Copy out each line of the data that holds the string "more".

-- Opening Marker --

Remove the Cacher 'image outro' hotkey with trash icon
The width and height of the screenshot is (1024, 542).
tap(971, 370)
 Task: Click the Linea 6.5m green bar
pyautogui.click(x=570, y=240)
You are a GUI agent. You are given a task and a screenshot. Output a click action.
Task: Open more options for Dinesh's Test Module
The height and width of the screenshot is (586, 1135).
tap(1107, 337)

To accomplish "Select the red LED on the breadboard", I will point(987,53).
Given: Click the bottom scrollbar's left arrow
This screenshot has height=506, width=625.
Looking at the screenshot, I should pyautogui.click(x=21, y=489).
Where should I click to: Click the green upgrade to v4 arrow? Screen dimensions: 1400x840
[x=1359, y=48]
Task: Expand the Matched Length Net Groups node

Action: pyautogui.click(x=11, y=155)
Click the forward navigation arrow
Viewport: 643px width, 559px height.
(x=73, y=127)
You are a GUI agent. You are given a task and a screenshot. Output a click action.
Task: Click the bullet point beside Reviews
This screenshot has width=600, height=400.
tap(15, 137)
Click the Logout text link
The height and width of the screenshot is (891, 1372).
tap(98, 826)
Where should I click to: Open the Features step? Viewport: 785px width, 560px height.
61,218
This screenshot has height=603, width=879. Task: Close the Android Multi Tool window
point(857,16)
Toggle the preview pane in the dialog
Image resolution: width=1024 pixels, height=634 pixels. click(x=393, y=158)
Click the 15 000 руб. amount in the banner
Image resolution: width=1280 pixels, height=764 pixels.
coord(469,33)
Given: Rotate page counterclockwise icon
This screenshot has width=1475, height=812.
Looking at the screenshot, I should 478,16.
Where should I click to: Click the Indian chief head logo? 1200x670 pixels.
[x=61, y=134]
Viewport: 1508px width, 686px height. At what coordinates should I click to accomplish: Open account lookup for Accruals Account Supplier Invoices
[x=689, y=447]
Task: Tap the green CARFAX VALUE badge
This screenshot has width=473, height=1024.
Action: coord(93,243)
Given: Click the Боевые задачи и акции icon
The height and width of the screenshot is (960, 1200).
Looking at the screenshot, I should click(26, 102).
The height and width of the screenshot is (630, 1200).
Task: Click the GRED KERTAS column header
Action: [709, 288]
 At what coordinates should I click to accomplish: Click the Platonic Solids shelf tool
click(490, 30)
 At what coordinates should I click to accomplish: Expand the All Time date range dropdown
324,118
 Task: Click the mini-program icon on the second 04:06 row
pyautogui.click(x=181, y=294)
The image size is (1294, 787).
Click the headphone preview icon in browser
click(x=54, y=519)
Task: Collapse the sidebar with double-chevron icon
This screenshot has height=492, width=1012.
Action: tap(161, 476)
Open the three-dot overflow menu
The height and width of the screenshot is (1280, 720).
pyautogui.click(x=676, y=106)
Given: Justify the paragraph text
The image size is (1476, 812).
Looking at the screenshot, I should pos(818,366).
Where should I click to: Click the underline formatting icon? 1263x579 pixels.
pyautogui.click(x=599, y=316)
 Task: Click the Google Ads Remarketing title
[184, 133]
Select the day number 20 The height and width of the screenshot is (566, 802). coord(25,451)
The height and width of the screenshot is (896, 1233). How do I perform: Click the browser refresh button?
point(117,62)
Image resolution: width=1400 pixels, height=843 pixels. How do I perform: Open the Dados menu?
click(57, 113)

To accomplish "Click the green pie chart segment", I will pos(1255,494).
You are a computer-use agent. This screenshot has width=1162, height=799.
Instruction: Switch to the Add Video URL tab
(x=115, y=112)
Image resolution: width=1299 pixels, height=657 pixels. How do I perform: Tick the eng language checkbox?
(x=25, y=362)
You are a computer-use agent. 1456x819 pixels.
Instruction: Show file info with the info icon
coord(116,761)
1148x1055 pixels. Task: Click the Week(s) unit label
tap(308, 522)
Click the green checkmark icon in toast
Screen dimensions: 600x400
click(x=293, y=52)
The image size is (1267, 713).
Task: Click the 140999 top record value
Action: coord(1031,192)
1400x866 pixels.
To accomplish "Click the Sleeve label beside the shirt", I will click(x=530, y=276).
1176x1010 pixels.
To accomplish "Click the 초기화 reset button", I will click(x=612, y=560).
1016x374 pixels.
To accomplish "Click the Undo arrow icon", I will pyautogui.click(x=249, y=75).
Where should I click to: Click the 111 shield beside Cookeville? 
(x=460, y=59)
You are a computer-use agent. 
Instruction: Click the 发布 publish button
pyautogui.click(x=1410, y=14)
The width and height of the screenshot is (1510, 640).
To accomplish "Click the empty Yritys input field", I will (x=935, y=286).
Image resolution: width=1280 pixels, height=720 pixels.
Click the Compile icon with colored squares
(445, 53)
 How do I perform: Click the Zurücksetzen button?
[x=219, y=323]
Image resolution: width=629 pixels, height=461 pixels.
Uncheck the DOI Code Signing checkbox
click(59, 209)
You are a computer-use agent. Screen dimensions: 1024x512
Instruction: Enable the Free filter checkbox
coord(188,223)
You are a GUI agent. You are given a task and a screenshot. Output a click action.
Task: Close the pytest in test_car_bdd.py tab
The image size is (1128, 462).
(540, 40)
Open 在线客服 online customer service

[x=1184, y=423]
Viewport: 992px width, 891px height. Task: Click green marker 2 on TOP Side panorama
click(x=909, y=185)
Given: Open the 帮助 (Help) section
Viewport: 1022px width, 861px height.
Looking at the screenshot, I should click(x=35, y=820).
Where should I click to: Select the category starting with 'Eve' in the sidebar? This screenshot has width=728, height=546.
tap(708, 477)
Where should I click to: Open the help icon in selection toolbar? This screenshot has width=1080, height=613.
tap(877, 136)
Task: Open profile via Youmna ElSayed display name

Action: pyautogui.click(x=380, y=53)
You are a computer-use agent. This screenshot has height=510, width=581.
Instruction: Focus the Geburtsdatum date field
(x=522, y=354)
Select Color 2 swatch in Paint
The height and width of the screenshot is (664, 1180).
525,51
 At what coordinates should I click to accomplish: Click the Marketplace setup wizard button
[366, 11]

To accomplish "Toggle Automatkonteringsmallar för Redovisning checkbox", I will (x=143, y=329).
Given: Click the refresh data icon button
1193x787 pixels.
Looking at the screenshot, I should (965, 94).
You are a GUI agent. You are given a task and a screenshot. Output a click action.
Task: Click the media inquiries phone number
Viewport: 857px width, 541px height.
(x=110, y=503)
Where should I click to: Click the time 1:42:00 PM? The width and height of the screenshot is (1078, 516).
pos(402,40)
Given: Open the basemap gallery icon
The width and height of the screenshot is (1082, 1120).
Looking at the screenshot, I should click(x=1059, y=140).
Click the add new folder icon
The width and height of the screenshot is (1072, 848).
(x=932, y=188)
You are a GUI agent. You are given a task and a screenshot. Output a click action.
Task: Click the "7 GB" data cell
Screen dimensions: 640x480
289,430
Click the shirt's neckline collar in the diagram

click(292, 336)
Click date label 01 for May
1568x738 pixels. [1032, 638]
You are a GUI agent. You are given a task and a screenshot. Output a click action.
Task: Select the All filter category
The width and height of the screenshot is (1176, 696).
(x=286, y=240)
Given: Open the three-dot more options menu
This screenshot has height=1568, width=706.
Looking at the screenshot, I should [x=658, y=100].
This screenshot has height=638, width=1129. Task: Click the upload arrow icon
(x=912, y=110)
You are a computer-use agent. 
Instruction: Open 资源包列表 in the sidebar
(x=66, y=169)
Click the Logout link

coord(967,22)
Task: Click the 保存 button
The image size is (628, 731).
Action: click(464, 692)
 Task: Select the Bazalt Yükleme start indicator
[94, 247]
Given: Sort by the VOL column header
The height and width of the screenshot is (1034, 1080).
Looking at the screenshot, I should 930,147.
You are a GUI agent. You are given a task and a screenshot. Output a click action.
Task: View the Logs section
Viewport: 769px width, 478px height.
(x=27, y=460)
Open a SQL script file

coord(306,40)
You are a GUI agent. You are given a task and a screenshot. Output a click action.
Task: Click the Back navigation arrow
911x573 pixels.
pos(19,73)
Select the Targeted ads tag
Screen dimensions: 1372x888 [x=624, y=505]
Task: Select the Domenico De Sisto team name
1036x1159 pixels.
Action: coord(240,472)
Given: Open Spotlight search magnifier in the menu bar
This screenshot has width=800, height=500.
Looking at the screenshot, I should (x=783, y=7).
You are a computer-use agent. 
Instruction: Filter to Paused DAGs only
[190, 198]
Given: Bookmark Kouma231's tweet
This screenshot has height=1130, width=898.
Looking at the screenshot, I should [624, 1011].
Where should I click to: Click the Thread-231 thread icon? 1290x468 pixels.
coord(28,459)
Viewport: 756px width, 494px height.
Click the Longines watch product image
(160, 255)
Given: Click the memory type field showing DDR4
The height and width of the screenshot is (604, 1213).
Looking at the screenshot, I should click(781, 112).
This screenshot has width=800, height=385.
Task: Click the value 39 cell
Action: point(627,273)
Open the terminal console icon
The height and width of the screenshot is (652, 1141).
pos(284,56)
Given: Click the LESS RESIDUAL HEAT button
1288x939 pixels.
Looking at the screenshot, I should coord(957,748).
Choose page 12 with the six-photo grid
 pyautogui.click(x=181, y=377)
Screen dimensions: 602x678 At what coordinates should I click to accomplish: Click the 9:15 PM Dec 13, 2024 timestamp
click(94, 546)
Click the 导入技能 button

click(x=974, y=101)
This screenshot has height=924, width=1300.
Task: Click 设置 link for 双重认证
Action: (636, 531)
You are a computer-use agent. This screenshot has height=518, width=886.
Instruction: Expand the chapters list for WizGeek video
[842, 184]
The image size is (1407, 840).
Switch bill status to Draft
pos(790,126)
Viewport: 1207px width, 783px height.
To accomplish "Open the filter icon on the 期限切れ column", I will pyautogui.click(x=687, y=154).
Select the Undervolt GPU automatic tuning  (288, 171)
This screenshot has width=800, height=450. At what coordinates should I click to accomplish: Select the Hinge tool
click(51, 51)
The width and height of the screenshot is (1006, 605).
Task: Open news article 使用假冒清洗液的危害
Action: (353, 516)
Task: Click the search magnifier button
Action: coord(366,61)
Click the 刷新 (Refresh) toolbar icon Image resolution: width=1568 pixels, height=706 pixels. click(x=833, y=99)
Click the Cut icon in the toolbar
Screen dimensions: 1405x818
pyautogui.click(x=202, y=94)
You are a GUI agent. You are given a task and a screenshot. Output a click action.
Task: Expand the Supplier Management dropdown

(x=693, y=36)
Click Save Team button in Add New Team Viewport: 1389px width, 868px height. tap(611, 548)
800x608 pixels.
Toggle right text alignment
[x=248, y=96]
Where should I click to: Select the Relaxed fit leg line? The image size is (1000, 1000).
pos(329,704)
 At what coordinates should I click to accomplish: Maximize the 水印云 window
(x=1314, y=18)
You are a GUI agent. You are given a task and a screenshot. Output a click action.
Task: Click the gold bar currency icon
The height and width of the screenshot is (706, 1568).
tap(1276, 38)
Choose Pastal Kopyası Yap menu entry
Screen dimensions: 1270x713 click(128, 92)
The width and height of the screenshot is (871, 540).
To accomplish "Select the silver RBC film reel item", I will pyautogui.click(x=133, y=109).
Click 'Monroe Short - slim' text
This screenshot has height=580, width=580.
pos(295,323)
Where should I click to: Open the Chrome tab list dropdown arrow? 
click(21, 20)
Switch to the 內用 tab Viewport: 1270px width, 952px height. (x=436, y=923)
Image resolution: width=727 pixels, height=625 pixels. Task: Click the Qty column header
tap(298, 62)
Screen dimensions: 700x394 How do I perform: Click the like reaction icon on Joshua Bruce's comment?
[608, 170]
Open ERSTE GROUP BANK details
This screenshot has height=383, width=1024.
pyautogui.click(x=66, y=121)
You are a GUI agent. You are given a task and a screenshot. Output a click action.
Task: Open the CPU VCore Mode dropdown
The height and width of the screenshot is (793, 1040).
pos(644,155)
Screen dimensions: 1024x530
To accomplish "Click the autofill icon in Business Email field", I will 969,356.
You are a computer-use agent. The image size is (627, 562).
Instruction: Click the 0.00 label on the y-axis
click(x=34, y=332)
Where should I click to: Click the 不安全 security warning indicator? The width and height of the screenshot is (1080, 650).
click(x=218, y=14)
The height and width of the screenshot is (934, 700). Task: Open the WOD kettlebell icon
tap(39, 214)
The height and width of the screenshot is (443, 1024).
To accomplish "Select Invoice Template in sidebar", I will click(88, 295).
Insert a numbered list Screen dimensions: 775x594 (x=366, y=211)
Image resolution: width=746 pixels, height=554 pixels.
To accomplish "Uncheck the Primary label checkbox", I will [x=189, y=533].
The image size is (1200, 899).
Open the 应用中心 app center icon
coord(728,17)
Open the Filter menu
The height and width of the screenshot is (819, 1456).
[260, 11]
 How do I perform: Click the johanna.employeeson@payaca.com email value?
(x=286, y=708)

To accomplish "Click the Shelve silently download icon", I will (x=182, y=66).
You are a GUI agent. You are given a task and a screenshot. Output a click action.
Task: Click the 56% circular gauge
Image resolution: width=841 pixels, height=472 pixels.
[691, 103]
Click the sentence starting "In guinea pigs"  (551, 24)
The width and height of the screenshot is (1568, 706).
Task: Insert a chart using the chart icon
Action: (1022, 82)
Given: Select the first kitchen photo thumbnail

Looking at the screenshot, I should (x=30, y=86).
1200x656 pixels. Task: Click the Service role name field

-- Closing Marker --

(Response to the task)
Task: Open more options for Dinesh's Test Module
Given: Open the three-dot more options menu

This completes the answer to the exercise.